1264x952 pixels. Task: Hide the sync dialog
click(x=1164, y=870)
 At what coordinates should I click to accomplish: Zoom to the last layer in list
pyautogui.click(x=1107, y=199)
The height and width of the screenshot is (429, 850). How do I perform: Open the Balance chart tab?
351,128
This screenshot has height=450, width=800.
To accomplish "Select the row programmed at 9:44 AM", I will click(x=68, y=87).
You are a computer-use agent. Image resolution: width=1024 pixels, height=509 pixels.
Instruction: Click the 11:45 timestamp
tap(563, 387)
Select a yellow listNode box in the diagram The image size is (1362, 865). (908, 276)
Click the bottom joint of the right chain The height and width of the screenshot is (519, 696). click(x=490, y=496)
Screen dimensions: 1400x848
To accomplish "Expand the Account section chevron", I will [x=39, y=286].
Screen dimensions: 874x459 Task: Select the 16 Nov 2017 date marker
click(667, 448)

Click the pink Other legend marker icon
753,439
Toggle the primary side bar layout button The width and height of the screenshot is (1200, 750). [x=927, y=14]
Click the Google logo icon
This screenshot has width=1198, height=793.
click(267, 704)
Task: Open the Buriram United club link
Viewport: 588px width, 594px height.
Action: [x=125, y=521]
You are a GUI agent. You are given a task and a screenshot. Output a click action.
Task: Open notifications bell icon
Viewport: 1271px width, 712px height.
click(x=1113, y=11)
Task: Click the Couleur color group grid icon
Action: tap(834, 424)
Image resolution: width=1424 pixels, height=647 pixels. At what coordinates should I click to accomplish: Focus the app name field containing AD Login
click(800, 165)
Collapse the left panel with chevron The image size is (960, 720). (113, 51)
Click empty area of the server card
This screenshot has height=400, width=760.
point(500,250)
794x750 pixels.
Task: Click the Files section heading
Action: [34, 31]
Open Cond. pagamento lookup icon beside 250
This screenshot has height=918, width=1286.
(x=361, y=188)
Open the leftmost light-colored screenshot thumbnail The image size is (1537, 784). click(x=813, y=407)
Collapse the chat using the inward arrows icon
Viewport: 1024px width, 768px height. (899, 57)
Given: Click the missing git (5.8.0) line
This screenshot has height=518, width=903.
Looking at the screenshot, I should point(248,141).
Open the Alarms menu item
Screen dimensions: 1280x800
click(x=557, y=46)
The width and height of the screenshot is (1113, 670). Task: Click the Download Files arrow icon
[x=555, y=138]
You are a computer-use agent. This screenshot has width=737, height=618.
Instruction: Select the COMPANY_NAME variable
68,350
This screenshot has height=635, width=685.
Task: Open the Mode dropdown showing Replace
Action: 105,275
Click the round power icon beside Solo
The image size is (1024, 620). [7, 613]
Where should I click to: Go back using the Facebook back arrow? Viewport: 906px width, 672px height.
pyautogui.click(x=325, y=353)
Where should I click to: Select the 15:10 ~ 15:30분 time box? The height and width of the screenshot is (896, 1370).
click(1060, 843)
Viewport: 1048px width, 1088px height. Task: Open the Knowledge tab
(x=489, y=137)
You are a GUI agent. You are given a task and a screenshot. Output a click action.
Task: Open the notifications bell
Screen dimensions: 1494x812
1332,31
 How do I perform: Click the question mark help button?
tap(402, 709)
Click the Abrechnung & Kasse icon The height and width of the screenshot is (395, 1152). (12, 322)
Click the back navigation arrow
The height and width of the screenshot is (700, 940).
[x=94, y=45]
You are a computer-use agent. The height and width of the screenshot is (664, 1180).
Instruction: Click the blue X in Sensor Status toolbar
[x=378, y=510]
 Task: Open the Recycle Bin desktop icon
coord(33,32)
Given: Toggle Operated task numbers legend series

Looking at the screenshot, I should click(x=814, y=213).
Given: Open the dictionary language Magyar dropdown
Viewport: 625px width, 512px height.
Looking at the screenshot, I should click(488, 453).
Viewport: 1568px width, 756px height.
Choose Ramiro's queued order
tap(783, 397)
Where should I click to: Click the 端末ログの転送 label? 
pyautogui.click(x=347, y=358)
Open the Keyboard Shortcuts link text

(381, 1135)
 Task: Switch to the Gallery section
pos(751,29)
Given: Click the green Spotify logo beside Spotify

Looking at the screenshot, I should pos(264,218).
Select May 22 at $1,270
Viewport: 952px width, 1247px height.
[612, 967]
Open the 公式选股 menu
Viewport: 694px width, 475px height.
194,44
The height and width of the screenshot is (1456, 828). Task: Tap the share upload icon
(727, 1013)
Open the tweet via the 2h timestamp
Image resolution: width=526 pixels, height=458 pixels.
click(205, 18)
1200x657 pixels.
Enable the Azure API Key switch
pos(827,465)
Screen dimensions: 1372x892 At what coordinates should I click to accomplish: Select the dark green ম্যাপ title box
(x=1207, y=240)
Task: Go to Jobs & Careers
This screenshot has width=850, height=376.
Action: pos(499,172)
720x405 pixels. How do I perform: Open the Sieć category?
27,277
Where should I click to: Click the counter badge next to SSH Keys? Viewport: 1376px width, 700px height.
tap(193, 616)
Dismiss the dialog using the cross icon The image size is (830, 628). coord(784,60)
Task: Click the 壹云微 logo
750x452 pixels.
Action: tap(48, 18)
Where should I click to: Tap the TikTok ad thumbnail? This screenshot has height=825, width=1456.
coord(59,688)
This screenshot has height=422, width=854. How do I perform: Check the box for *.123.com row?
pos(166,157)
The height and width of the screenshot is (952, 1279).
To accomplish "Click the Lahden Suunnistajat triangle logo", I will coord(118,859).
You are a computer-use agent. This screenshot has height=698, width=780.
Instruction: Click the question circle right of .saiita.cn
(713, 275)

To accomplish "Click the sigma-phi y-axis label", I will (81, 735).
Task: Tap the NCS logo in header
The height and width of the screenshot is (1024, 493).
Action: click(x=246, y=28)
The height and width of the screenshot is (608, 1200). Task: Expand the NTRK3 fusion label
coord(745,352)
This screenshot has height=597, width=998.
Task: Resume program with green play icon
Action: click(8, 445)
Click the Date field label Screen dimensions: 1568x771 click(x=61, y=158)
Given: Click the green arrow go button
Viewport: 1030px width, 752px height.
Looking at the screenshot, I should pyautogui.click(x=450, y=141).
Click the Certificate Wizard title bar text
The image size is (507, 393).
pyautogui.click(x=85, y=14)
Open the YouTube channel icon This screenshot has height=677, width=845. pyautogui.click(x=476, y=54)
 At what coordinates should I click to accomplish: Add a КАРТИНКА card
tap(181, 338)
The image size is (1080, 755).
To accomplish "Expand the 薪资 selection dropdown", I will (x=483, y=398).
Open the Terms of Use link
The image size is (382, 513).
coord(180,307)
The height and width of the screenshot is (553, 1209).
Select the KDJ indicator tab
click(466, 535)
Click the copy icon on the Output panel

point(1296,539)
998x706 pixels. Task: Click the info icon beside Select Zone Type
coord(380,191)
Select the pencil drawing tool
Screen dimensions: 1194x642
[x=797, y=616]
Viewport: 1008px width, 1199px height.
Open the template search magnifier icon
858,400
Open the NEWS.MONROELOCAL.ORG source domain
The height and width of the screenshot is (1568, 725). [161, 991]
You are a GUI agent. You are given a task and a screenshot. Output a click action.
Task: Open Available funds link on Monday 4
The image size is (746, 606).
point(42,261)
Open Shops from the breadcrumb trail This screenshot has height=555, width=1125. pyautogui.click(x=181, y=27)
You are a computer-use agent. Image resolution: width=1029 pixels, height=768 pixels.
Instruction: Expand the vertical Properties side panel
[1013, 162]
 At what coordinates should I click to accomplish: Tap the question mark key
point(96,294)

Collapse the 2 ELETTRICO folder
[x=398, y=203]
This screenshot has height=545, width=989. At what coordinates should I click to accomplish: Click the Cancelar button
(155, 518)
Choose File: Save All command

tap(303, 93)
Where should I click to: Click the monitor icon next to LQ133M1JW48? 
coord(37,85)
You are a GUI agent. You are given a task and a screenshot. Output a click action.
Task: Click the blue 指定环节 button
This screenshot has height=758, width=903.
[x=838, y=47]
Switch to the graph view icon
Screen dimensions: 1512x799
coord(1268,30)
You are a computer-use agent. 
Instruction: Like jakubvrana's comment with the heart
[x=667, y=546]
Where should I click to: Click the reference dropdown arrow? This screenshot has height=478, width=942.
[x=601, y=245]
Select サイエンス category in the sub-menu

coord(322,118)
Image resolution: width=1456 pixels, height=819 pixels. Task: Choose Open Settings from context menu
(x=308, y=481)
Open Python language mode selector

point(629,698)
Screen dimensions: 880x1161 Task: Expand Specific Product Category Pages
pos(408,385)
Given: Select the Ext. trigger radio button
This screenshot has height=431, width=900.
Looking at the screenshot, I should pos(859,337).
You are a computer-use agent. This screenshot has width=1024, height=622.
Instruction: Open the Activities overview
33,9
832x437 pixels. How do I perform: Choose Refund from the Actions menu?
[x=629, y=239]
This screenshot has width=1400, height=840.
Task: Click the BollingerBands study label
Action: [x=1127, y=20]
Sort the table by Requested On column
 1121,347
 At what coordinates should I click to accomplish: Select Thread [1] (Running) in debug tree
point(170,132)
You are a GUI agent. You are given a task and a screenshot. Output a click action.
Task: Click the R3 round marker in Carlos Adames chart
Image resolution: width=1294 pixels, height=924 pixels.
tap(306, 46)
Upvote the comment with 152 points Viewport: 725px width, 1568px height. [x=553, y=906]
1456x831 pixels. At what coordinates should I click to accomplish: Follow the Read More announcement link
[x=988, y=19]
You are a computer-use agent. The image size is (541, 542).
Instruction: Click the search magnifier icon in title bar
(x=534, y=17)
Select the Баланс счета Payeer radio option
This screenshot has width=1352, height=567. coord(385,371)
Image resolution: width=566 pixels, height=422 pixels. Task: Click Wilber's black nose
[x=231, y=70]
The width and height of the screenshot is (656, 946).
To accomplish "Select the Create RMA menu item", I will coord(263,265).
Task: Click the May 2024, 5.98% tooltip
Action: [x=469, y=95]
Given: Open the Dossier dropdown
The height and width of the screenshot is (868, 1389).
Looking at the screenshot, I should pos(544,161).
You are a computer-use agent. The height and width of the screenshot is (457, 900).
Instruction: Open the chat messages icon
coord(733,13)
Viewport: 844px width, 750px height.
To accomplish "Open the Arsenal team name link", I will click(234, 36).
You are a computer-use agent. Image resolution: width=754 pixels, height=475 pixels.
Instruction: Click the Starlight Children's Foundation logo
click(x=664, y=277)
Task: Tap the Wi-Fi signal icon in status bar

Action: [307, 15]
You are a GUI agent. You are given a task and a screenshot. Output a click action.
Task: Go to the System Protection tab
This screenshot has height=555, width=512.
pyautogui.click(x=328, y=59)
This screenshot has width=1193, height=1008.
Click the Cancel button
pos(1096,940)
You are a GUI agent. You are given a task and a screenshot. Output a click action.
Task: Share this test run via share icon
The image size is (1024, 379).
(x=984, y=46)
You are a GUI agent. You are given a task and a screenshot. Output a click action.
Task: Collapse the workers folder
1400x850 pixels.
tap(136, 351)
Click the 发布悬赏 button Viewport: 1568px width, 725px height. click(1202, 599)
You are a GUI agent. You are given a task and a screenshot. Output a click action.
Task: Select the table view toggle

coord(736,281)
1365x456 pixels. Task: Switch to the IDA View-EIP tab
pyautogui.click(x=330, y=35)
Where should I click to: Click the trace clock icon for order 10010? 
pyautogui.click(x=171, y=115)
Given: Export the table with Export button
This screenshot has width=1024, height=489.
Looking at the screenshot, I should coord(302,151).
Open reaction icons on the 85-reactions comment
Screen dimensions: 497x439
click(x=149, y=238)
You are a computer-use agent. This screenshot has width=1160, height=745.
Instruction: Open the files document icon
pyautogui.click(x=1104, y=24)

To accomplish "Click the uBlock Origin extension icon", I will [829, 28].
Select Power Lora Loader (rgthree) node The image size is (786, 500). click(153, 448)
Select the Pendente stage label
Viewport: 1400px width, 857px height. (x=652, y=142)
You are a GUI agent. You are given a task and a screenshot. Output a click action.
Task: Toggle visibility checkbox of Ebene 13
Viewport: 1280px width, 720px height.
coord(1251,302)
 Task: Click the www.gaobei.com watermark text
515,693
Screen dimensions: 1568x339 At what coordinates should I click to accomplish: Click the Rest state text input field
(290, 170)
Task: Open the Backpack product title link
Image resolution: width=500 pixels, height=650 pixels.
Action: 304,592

# # #

Exercise details:
Scan the material above for the string "notifications" and copy every line that has it.

Answer to the exercise:
Task: Open notifications bell icon
Task: Open the notifications bell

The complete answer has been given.